As a recent Rio Grande Guardian article correctly states, this endeavor would be the largest proposed private investment in the State of Texas. It is unfortunate and tragic that it is an investment that will have a profound and long lasting impact on the health of our children and our communities.
The FERC is in the middle of the process to approve these massive terminals. It is no accident that Kathleen Eisbrenner chose this moment to “contribute” and sign a memorandum of Understanding with the University of Texas Rio Grande Valley (UTRGV). The political forces behind this endeavor are monumental and Next Decade (Rio Grande LNG) has thrown everything it has to make sure that they come out on the “winning” side of this investment.
Communities like the Rio Grande Valley have ALWAYS been asked to choose between health and opportunity. This is once again what we are being asked to do.
In our submission to the FERC, we addressed the specific topic of the impact of the health of our children. To highlight some of our concerns:
In the Rio Grande LNG application to the FERC, it is reported that an estimate of 400 tons of PM2.5 will be emitted annually during routine operation. The EPA issued a report in 2013 estimating the monetary benefit per ton of reduction of PM2.5 emissions per sector. The monetary benefit is calculated from a reduction in morbidity and mortality associated with PM2.5. Based on their calculations, each ton of PM2.5 reduced from this sector will have a dollar value, in avoided morbidity and mortality impacts, of $300,000 to $750,000 in the year 2020. By simple calculation, that means that each year of routine operation, Rio Grande LNG will cost Cameron County $120 million to $300 million in morbidity and mortality impacts.
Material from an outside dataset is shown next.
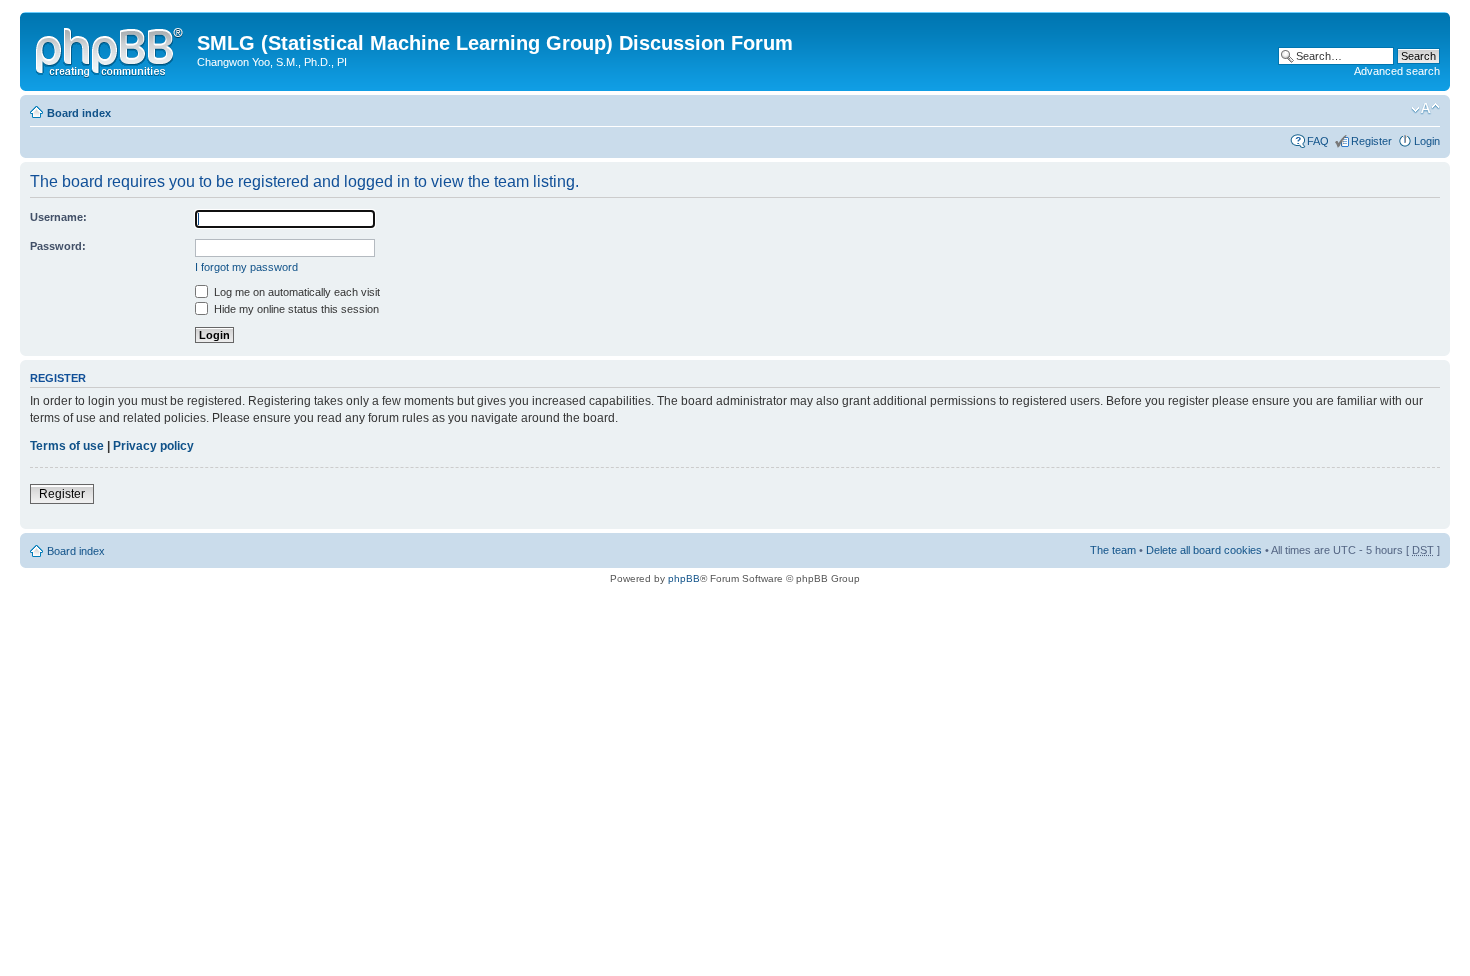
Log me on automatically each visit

That is calculated from an estimated 12,400 minor restricted activity days, 2,000 work loss days, 400 asthma exacerbations, 120 respiratory and cardiovascular hospital admissions, and 16 non-fatal heart attacks — each year (Technical Support Document Estimating the Benefit per Ton of Reducing PM2.5 Precursors from 17 Sectors. U.S. Environmental Protection Agency Office of Air and Radiation Office of Air Quality Planning and Standards. January 2013).
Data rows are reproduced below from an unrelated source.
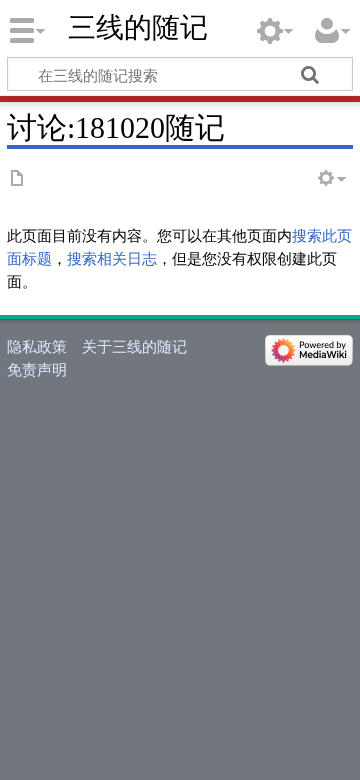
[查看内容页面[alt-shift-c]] (18, 179)
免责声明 (37, 369)
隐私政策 (37, 346)
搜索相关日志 (112, 258)
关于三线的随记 (134, 346)
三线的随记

The Rio Grande LNG facility is estimated to produce 8.5 million tons per year (tpy) of greenhouse gases. For reference, the entire city of Brownsville, using national per capita emissions data, produces less than half those greenhouse gasses in an entire year. The residents of the city of Brownsville and the surrounding areas will see their air pollution triple with the addition of this facility to our area (WRI Climate Analysis Indicator Tool).
In addition to Particulate Matter, Greenhouse Emissions and other pollutants, we are concerned about the increase in Volatile Organic Compounds (VOC’s). These are pollutants that are known carcinogens and teratogens and because of the continuing lack of proper air monitors, our population would be placed at an unnecessary risk.
Thus, as pediatric providers in the Rio Grande Valley, we are astonished that the University of Texas Rio Grande Valley would choose a partnership that is directly opposed by communities in the direct path and plume of this facility (South Padre Island, Port Isabel, and Bayview). These liquid natural gas facilities are looking for, and taking advantage of, communities that are willing to compromise the health and welfare of its people for profits.
The legacy of the University of Texas Rio Grande Valley cannot be defined by such a shortsighted sell out to corporate greed. Denial of the fundamental health effects that will arise in the wake of this facility is irresponsible and beneath the level of community involvement and improvement that the state university system stands for. Their decision essentially agrees to compromise the health and welfare of resident families and their communities to companies that will profit from the pollution they generate into our communities. That’s not something the University of Texas system should endorse.